In order to ensure the high efficiency of multi-modal feature fusion, this paper designs a cycle attention structure such as Formula (8) to ensure more adequate transmission and interaction of mixed features. $\begin{matrix} f_{c} = {cyclic}_{n} (F_a {tt}_{1}^{m} ⊙ F_{i}^{v}, F_a {tt}_{1}^{m} ⊙ F_{i}^{t}) \end{matrix}$ (8) where cyclic_n () is the feature fusion operation of cycle attention mechanism, n is the number of cycles and ⊙ is the dot product of the same position feature and weight.

3.4 Image-text feature match

In order to enhance the image-text feature association, CLIP model is introduced in this paper, and BERT word embedding structure is adopted to map the words or phrases in the vocabulary to the real vector T1-TN. Then the picture is mapped to the feature vector I1-IN through attention mechanism module, so as to construct the image-text feature mixing matrix for fusion. Finally, by comparing the similarity between the text features and the image features, the feature weight with stronger ability to represent the text features is obtained. Its confusion matrix is shown in Fig. 5.

The calculation process of CLIP network is as follows: $\begin{matrix} L 2_N = min \sum {(y_{i} - w^{T} x_{i})}^{2} + λ ∥ w ∥_{2}^{2} \\ I_{f} = L 2_N (F_{i}^{v} ⊙ w_{i}^{v}) \\ T_{f} = L 2_N (F_{i}^{t} ⊙ w_{i}^{t}) \\ \log i ts = (If ⊙ Tf) * et \\ L_{(i, t)} = L_{ce} (\log i ts, y_{label}) \\ L_{c} = \frac{1}{2} (L_{i} + L_{t}) \end{matrix}$ (9) where L2 _ N represents L2 regularization method; $w_{i}^{v}$ and $w_{i}^{t}$ respectively represent the weight of learning in the image-text coding network; logits represents the cosine similarity calculation results of the regularized image and text features; L_ce represents the cross entropy loss function.

Fig. 4

Text and image feature fusion matrix.

3.5 Multimodal sensitive information classification

The weights of the image and text features learned using the multimodal adaptive neural network are used for obtaining the weighted sum of the image-text features.
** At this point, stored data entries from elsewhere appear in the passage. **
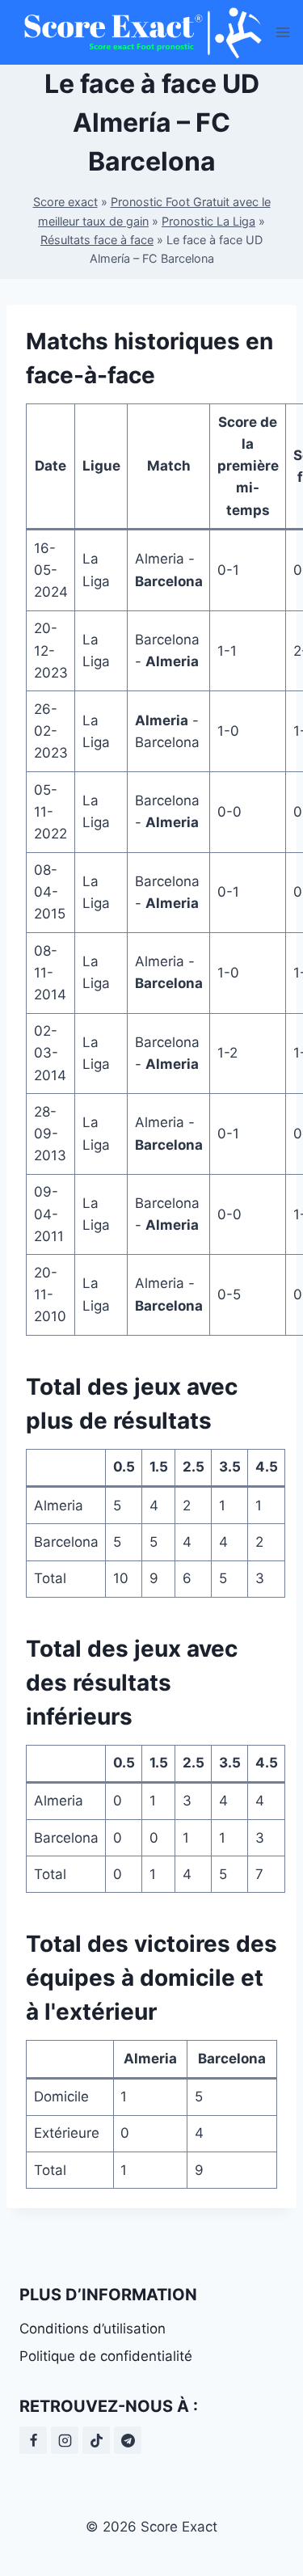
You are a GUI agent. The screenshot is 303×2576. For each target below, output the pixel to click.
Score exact (65, 202)
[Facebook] (33, 2440)
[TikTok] (96, 2440)
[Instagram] (64, 2440)
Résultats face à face (97, 240)
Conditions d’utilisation (92, 2329)
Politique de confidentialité (105, 2356)
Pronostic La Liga (208, 221)
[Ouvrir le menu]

After outputting the multimodal fusion features, three fully connected layers are added as hidden layers to enable the model to capture the nonlinear high-order correlation between the multimodal fusion features and sensitive information classes. The formalized definition of the hidden layer is as follows:

$\begin{matrix} p_{0} = w_{0} (\partial (m_{v}) F_{i}^{v} + \partial (m_{t}) F_{i}^{t}) + b_{0} \\ p_{1} = Re L U (w_{1} p_{0} + b_{1}) \\ p_{2} = Re L U (w_{2} p_{1} + b_{2}) \end{matrix}$ (10) where $F_{i}^{v}, F_{i}^{t}$ are the image and text feature representations, respectively; ∂ (m_v) , ∂ (m_t) correspond to the image and text mode weights, respectively; w₀, w₁, w₂ and b₀, b₁, b₂ are learnable weight matrixes and bias vectors, respectively; and p₀, p₁, p₂ the output neurons of the corresponding hidden layers. ReLU is used as the nonlinear activation function. Finally, the output of the hidden layer p₂ is converted to a classification prediction score by using the following formula: ${\hat{y}}_{ij} = softmax (w_{p}^{T} p_{2})$ (11) where w_P is the weight of the prediction layer. The softmax function is used during normalization to obtain the probability distribution predicted by the model. Then, the obtained probability is combined with the cross entropy loss function to obtain the classification result loss of multi-mode mixed features, as shown in the following formula: $L_{m} = \sum y_{label} \log ({\hat{y}}_{ij})$ (12)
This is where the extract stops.